> BRIEF
Reproduce the lines from the one containing "You are a GUI" through the one containing "Follow the Learn", both included, character for character.

=======

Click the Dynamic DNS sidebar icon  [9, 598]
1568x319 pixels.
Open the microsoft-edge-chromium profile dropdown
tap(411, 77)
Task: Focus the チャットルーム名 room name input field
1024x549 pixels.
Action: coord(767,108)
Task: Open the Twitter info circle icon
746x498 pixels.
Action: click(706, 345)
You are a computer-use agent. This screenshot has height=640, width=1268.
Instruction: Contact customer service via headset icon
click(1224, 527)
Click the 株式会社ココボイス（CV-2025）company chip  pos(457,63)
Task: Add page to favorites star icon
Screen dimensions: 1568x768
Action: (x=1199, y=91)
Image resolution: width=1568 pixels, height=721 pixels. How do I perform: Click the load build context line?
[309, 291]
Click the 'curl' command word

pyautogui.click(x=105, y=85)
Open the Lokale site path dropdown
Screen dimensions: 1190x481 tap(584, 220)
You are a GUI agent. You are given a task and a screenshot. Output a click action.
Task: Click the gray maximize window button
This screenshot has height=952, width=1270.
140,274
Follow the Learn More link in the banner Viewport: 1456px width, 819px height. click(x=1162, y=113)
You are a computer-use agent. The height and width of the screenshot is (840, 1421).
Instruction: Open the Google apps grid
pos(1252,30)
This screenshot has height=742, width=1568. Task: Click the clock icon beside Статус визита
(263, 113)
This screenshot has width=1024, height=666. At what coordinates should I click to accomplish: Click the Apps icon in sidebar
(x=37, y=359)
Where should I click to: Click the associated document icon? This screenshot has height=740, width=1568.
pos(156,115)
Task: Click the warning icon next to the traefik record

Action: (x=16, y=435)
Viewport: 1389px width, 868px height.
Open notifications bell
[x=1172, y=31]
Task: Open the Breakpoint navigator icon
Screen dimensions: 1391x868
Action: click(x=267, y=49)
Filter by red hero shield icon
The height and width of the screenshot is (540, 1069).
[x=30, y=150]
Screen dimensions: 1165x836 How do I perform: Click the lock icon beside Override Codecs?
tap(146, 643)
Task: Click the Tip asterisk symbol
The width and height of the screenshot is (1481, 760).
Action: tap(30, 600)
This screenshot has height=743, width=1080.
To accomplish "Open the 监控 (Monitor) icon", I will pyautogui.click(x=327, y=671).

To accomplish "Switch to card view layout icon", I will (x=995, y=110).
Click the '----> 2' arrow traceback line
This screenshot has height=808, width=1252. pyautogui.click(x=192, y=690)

=======

> FINISHED TASK
You are a GUI agent. You are given a task and a screenshot. Output a click action.
Task: Click the gray maximize window button
This screenshot has height=952, width=1270.
140,274
Follow the Learn More link in the banner Viewport: 1456px width, 819px height. click(x=1162, y=113)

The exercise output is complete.